Maison du Souvenir

« Max » récit de Victor Gerardy, prisonnier de guerre au 1A.

point  Accueil   -   point  Comment nous rendre visite   -   point  Intro   -   point  Le comité   -   point  Nos objectifs   -   point  Articles

point  Notre bibliothèque   -   point  M'écrire   -   point  Liens   -   point  Photos   -   point  Signer le Livre d'Or   -   point  Livre d'Or   -   point  Mises à jour   -   point  Statistiques

« Max » récit de Victor Gerardy, prisonnier de guerre au 1A

       Je ne sais par quelles voies mystérieuses, après tant d'années de séparation, tu es arrivé dans mon rêve la nuit dernière. Mais j'en suis très heureux.

       Tu m'es apparu, tel qu'en 1942, en pleine et radieuse jeunesse ! Ah, Max ! Tu étais mon préféré parmi les huit chevaux que comptait la ferme.

       Je me rappelle avec émotion les divers travaux que nous effectuions ensemble, que ce soit les semailles, la fenaison, la moisson, et d'autres encore où, puissant et fier, tu tirais de lourds chariots.

       Je revois aussi ces longs chemins enneigés par les hivers froids et rigoureux. Ils nous conduisaient à la laiterie avec le traîneau que, naseaux fumants, tu faisais glisser à grande vitesse, dans le tintement joyeux des grelots suspendus à ton cou.

       Tu étais très courageux, et je t'admirais. J'aimais caresser ta robe alezan ; c'est avec grand soin que j'y passais l'étrille et la brosse pour lui conserver son lustre et sa douceur.

       Lorsque le fermier me permettait de vous distribuer l'avoine, à toi et à tes compagnons d'écurie, tu saluais mon arrivée d'un hennissement de joie. Et parfois, tu posais ta bonne grosse tête sur mon épaule en signe d'amitié. Te doutais-tu, Max, que ta ration était la plus fournie, sans que celle de tes camarades fut diminuée ?

#### Données fournies
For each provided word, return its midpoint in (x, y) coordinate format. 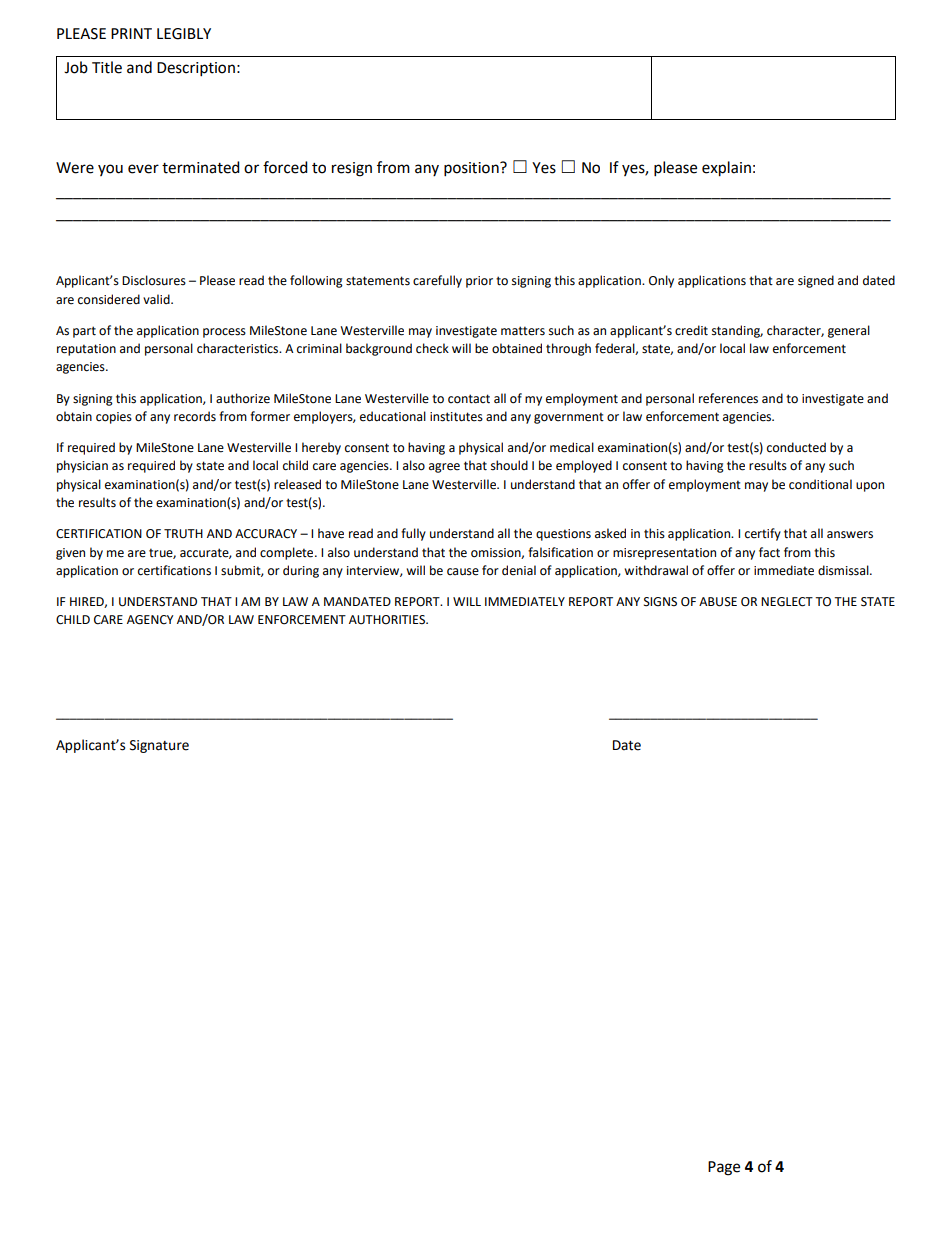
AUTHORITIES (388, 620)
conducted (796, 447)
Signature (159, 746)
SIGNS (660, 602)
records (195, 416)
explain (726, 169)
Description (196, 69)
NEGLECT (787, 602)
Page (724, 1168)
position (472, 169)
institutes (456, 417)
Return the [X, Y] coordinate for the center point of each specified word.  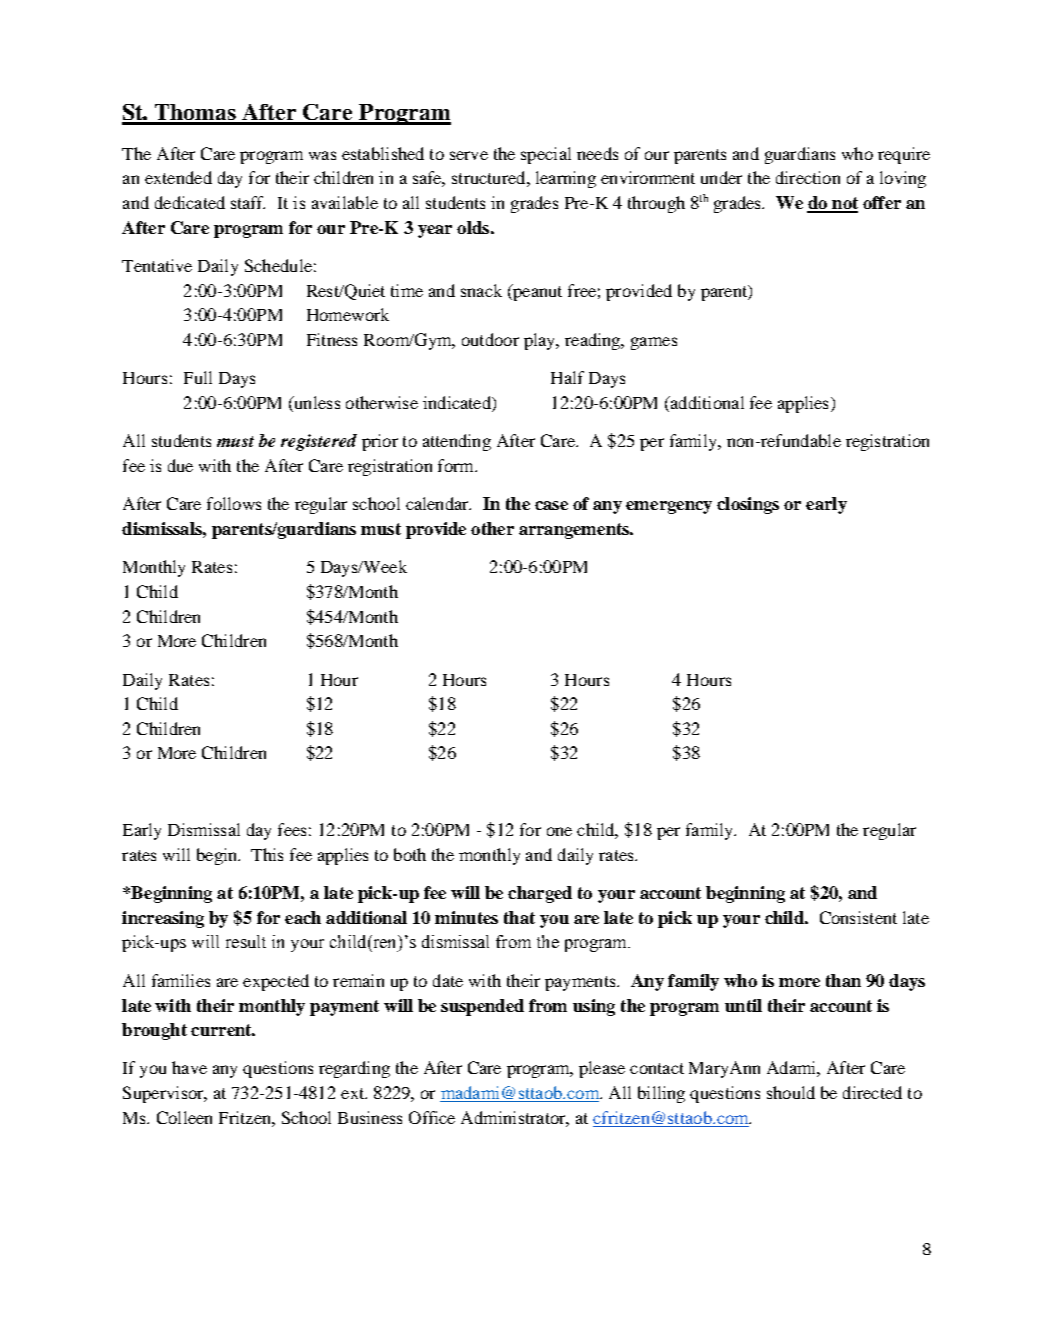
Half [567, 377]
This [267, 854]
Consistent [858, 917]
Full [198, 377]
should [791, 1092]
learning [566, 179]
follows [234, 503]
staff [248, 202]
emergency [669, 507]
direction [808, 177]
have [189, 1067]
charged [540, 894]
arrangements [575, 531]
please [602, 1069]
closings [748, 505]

* * *

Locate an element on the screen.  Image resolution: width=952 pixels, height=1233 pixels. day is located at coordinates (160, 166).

#### Objet de l'exercice
Reproduisez à l'identique tout le passage du récit sur Max, depuis « Maison du Souvenir » jusqu'à « suis très heureux. ». Les enregistrements constituent un matériau distinct du récit.

#### Corrigé
Maison du Souvenir

« Max » récit de Victor Gerardy, prisonnier de guerre au 1A.

point  Accueil   -   point  Comment nous rendre visite   -   point  Intro   -   point  Le comité   -   point  Nos objectifs   -   point  Articles

point  Notre bibliothèque   -   point  M'écrire   -   point  Liens   -   point  Photos   -   point  Signer le Livre d'Or   -   point  Livre d'Or   -   point  Mises à jour   -   point  Statistiques

« Max » récit de Victor Gerardy, prisonnier de guerre au 1A

       Je ne sais par quelles voies mystérieuses, après tant d'années de séparation, tu es arrivé dans mon rêve la nuit dernière. Mais j'en suis très heureux.